#### PASSAGE SHOWN:
┌────────

Meanwhile. the clock is ticking. The $45 billion appropriated by Congress is earmarked for health care providers who buy and "meaningfully use" certified electronic health records. However, meaningful use is a term with a range of interpretations. Precisely what uses fall under its definition is an ongoing debate.
Blumenthal, along with a health IT policy committee advising him, is rushing to prepare recommendations to HHS for defining the standards for certification that go into effect in 2011. Achieving health information exchange goals is supposed to start in 2013 or 2015. HHS will issue several rulemakings later this year.
The policy committee’s workgroup on information exchange said July 16 that nearly half — about 42 of the 94 proposed standards for meaningful use — involve some type of health information exchange. The question is whether — and how — to require participation in the NHIN or some other national exchange under the meaningful use certification framework.
The problem is multidimensional. Deven McGraw, chairwoman of the workgroup and director of the health privacy project at the Center for Democracy and Technology, said the meaningful use/data exchange standard could span communications, content, privacy, security, monitoring and enforcement and legal and business aspects.
“How far should the health IT policy committee go with regard to requirements-setting in each of these categories?” McGraw asked July 16. “How can this approach be pursued without overly hampering market innovation?”
But some experts continue to argue that the NHIN architecture must be re-engineered before pressing forward to implement the current system.
HHS “has not produced a clear statement of the requirements for a national health information exchange infrastructure, nor a clear vision of how a system would work once built,” consultant Yasnoff said in an interview. “Until you do that, it is extremely risky to proceed with implementation efforts. We are going to have a lot of exchange in health information, but we’re not going to achieve the goal.”

└────────

Write out the passage on meaningful use and health information exchange word for word, from "The problem is" up to and including "the current system.".

#### DATA RECORDS:
┌────────

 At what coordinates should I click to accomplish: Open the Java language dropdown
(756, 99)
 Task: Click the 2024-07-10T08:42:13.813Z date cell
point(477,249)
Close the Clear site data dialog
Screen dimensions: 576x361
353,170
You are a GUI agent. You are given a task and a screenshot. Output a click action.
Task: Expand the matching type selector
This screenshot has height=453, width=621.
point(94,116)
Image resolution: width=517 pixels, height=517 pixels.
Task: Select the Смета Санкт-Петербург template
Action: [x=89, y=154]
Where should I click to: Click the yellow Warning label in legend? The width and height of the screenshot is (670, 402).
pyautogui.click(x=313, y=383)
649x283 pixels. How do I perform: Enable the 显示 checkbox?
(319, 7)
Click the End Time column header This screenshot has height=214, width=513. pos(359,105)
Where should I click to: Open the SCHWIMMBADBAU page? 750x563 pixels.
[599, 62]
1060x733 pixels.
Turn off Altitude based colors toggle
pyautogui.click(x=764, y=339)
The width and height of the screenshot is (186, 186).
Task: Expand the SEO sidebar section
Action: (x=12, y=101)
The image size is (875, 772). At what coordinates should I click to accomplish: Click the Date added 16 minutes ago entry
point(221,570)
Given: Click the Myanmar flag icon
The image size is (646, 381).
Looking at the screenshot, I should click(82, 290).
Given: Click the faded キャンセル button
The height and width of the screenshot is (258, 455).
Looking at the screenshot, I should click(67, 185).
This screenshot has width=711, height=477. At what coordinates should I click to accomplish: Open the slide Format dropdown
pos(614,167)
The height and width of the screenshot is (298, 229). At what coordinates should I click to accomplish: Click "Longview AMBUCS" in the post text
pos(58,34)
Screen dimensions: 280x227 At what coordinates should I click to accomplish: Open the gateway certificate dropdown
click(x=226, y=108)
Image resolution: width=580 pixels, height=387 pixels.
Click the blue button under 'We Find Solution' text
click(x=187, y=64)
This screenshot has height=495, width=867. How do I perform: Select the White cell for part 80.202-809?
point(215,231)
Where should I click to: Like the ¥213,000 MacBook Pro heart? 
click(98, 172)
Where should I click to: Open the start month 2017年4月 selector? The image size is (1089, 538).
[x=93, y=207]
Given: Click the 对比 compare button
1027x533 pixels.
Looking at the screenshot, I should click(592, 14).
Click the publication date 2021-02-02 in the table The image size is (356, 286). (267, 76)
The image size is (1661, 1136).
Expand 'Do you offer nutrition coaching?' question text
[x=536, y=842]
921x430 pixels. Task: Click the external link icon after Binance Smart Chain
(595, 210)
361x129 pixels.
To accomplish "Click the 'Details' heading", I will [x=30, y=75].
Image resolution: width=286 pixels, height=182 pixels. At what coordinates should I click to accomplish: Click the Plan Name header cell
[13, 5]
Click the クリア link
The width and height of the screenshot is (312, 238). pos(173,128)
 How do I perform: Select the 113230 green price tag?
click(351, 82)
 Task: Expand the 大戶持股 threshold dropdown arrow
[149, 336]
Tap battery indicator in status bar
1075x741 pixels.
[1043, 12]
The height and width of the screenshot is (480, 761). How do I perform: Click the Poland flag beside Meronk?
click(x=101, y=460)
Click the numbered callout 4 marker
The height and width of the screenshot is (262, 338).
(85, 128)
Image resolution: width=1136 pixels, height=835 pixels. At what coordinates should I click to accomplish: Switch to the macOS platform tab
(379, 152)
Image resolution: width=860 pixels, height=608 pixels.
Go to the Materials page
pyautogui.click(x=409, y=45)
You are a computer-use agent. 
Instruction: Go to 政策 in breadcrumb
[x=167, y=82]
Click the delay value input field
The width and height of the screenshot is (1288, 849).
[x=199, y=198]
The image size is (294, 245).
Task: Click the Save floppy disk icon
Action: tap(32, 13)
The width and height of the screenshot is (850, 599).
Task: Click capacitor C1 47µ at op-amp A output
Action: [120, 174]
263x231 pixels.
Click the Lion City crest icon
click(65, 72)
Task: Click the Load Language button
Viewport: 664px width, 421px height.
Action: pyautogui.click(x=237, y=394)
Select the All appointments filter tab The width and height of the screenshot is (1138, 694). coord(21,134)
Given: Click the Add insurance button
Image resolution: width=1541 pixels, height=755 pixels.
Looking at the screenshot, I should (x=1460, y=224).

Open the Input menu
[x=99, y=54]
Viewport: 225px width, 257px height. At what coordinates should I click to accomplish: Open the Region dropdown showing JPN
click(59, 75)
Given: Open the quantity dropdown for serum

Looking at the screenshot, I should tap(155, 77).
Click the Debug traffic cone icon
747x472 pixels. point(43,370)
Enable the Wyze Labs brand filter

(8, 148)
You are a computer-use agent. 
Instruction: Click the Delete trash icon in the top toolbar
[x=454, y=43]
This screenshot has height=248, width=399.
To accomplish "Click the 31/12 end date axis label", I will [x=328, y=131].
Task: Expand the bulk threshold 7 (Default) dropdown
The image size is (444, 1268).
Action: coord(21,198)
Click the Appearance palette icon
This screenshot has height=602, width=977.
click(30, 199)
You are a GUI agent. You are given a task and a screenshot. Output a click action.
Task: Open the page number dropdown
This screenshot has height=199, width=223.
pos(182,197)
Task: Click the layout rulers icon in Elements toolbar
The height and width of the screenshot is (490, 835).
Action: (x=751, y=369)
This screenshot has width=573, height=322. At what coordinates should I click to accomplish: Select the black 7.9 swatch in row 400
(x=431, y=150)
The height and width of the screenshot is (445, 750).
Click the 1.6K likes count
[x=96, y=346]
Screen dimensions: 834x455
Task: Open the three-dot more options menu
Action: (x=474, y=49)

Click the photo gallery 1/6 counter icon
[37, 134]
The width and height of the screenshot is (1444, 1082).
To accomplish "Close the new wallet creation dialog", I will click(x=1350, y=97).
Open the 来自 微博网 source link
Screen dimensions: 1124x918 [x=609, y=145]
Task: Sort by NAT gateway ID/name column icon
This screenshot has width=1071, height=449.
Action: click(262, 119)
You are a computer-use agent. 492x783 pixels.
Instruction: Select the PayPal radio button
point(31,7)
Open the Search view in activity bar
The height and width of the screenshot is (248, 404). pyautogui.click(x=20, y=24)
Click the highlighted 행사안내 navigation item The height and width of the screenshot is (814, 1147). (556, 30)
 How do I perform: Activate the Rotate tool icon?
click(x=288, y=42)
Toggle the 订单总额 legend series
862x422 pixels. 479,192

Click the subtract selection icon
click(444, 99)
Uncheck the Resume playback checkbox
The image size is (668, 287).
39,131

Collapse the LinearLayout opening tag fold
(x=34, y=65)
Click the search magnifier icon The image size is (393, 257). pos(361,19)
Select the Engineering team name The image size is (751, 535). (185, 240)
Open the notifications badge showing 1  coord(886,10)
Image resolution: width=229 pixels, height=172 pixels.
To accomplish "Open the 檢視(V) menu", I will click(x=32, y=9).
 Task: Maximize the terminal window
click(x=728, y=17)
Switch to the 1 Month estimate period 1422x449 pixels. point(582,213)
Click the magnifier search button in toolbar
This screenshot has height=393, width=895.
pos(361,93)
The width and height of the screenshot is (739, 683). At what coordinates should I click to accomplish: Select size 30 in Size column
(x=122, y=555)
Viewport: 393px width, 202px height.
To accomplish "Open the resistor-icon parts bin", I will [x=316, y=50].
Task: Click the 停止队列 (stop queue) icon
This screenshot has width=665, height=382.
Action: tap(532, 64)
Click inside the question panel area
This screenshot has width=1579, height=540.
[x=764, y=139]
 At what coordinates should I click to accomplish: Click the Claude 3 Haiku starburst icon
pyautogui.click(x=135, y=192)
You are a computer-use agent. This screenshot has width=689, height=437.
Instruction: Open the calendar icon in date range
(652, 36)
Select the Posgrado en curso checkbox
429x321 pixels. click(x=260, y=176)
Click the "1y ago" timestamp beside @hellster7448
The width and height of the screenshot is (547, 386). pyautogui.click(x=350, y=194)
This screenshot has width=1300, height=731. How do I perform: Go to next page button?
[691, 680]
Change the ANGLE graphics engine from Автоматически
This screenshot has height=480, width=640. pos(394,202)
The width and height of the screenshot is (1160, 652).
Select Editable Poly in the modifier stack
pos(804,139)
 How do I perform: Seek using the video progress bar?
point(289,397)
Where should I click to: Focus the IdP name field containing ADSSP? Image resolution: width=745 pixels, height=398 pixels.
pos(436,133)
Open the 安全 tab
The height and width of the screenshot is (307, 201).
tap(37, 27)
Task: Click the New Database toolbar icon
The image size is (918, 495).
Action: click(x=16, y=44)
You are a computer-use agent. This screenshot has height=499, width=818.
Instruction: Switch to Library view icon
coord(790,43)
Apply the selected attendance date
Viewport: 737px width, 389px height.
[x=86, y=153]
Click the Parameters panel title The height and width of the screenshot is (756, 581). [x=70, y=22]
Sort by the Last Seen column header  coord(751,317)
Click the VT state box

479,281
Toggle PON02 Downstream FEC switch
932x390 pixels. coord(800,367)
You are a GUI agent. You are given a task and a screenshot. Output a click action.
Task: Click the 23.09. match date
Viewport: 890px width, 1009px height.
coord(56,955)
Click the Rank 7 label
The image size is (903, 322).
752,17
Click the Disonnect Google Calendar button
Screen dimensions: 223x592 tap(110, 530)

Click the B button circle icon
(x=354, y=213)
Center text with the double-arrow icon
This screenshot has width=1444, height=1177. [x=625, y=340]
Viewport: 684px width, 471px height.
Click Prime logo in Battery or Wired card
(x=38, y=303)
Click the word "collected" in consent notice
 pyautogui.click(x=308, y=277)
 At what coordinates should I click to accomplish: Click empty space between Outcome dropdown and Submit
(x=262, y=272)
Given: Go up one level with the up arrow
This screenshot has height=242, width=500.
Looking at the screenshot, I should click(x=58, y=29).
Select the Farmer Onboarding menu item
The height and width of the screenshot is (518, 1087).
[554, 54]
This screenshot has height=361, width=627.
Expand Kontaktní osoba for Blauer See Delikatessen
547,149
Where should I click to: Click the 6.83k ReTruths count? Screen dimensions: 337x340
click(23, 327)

└────────

#### EXERCISE SOLUTION:
The problem is multidimensional. Deven McGraw, chairwoman of the workgroup and director of the health privacy project at the Center for Democracy and Technology, said the meaningful use/data exchange standard could span communications, content, privacy, security, monitoring and enforcement and legal and business aspects.
“How far should the health IT policy committee go with regard to requirements-setting in each of these categories?” McGraw asked July 16. “How can this approach be pursued without overly hampering market innovation?”
But some experts continue to argue that the NHIN architecture must be re-engineered before pressing forward to implement the current system.